TASK REQUIREMENTS >> Please copy each line of the data that includes the string "Dubai".

EXERCISE DATA >>
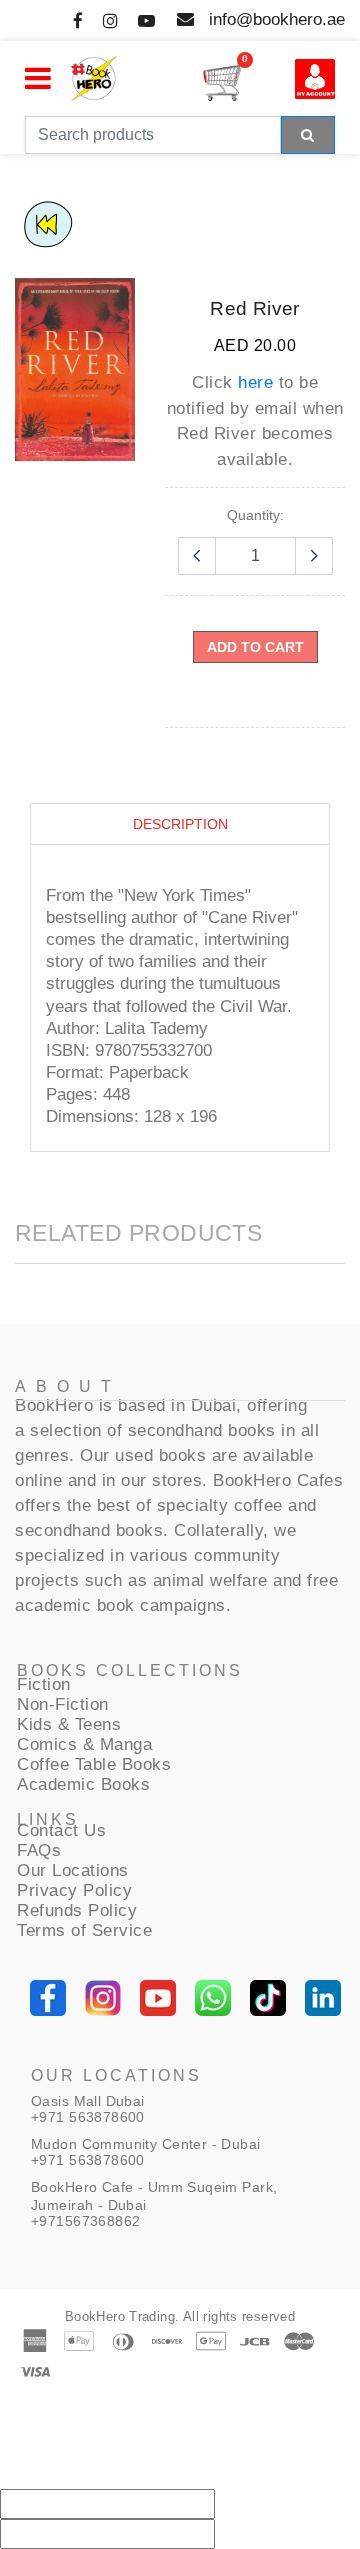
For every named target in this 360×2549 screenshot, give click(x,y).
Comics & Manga (84, 1744)
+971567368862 (85, 2221)
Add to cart (255, 647)
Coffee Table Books (94, 1764)
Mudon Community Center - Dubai (146, 2144)
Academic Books (83, 1784)
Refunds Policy (77, 1910)
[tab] (180, 824)
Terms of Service (84, 1930)
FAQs (39, 1850)
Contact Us (61, 1830)
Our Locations (73, 1870)
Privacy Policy (74, 1890)
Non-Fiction (63, 1704)
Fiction (44, 1684)
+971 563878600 (88, 2117)
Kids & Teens (69, 1724)
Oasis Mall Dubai (88, 2101)
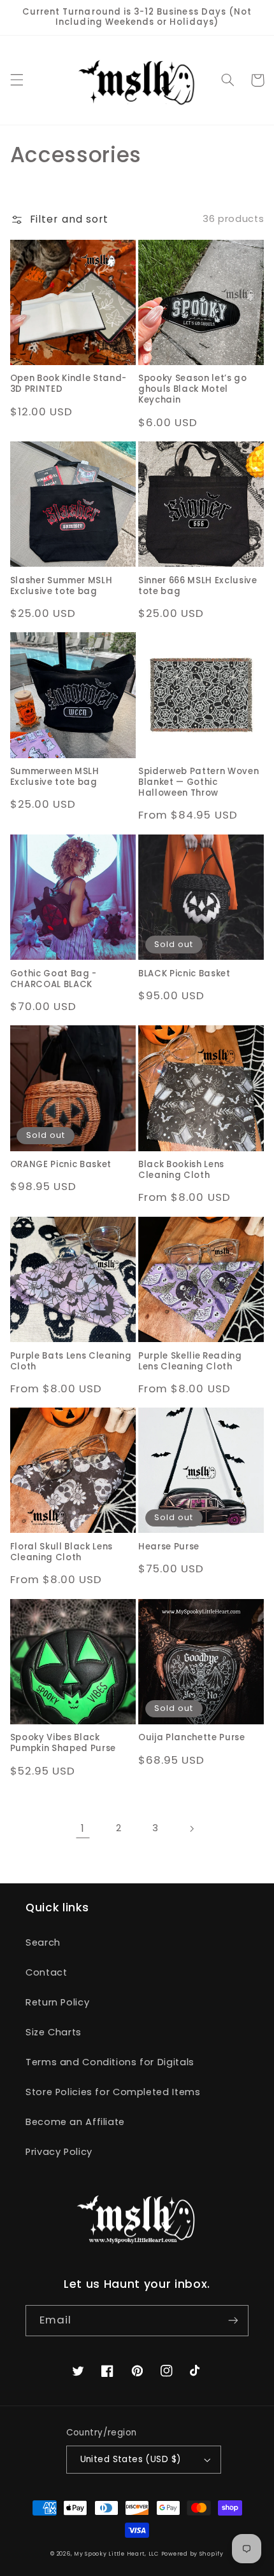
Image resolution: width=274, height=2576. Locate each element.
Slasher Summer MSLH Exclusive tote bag (61, 586)
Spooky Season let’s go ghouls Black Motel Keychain (192, 389)
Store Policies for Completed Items (112, 2092)
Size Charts (53, 2032)
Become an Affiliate (75, 2122)
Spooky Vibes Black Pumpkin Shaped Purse (63, 1743)
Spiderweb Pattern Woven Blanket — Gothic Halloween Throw (198, 782)
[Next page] (191, 1828)
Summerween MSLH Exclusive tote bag (54, 777)
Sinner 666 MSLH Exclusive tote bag (197, 586)
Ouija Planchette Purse (191, 1738)
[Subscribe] (233, 2320)
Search (43, 1942)
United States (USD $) (131, 2459)
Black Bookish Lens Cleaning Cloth (181, 1170)
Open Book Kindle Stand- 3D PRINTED (68, 384)
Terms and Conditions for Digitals (109, 2062)
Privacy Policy (58, 2151)
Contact (46, 1972)
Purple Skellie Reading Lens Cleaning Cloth (190, 1362)
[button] (16, 80)
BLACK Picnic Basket (184, 974)
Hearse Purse (168, 1547)
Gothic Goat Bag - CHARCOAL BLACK (53, 979)
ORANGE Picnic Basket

FINISHED TASK >>
Mudon Community Center - Dubai (146, 2144)
Oasis Mall Dubai (88, 2101)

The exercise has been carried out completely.